AIM:
Extract every line from the items below that contains the word "Click", treating uppercase and lowercase letters as distinct.

GIVEN RECORDS:
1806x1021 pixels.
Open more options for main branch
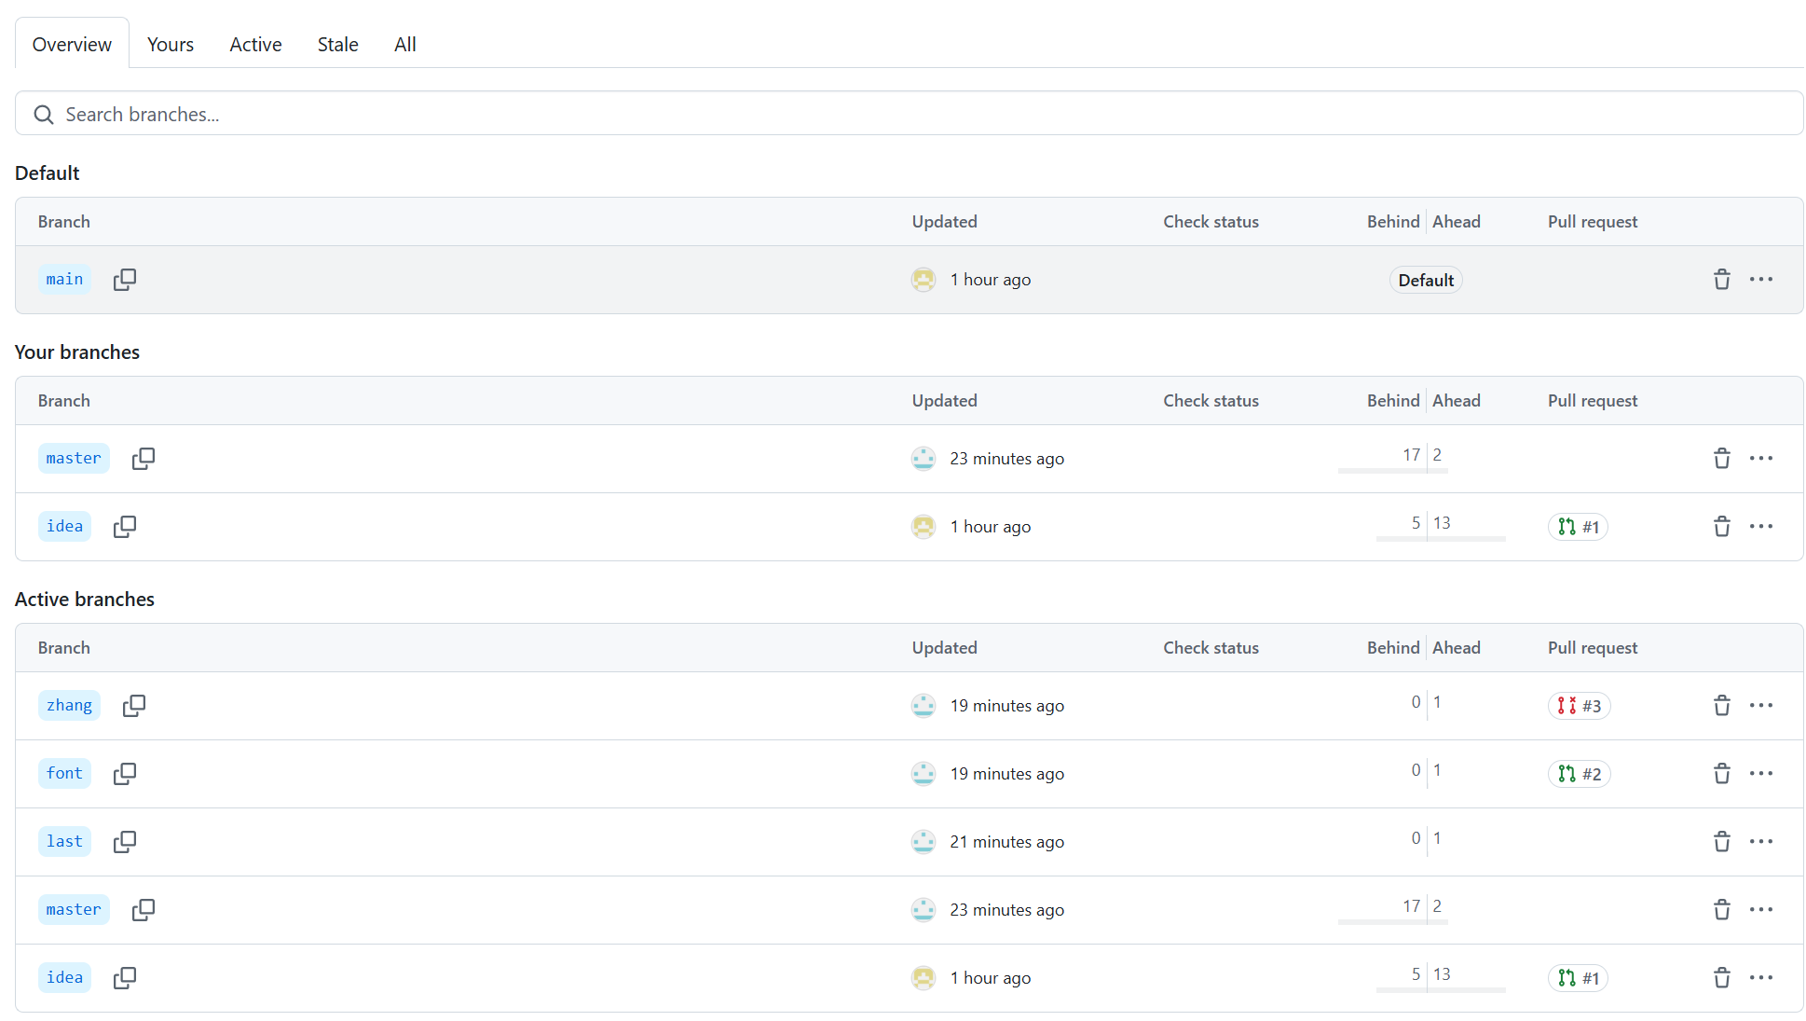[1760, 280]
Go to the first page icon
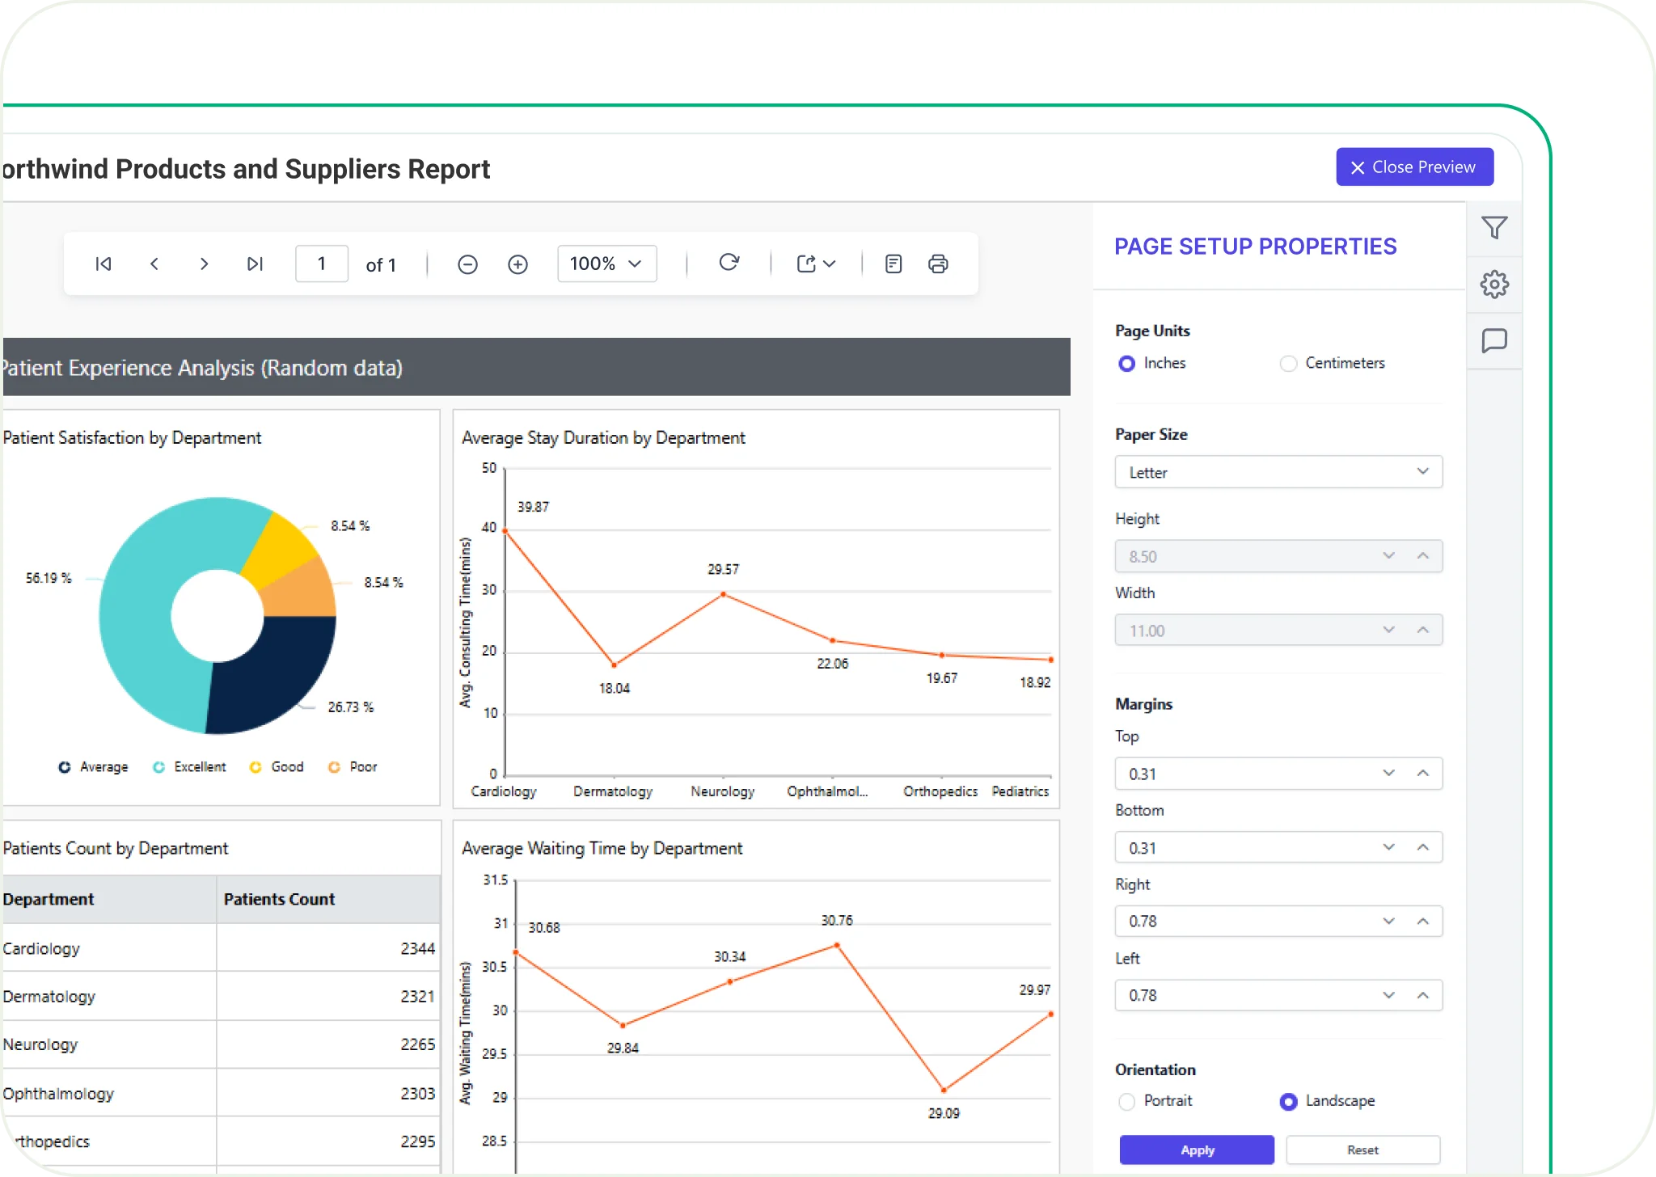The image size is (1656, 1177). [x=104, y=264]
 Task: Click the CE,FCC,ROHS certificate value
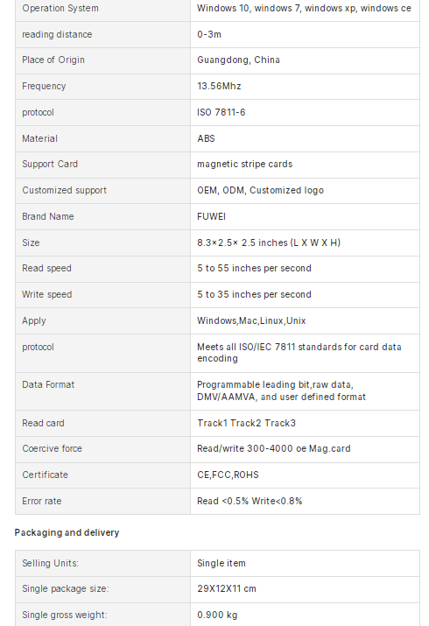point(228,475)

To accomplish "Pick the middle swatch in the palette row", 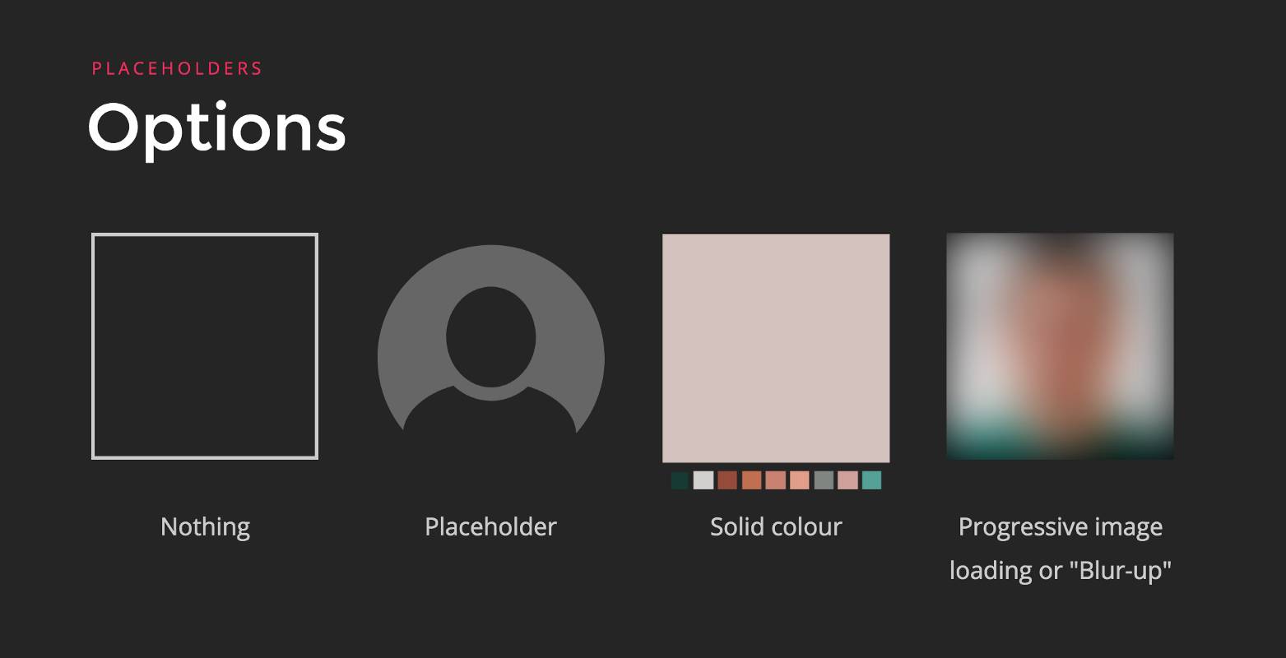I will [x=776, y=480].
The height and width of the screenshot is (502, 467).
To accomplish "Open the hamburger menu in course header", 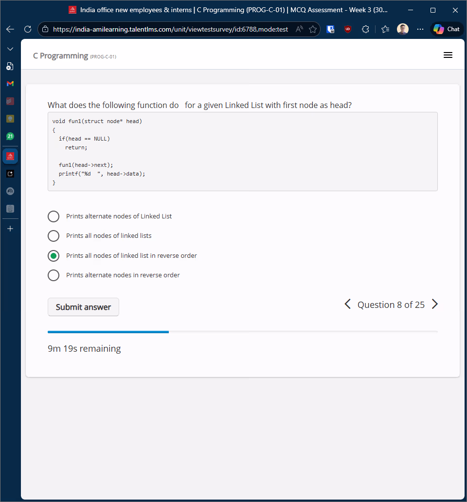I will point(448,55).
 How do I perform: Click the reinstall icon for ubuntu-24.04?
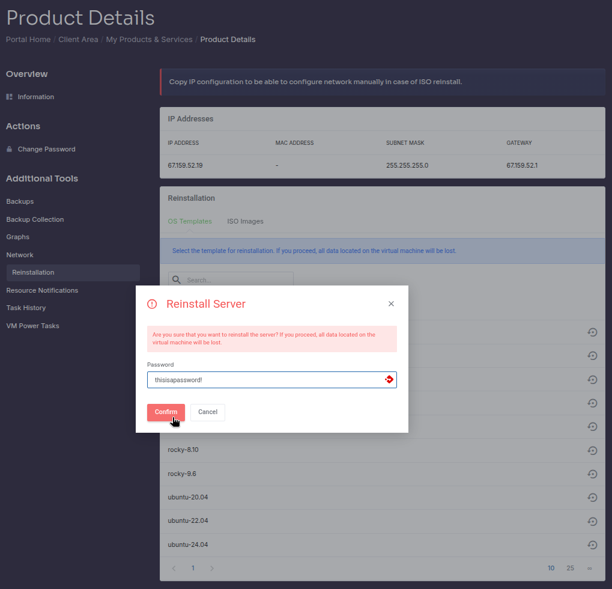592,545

RESPONSE TO THE TASK:
 Task: Click the CE,FCC,ROHS certificate value
 How do I perform: Click the reinstall icon for ubuntu-24.04?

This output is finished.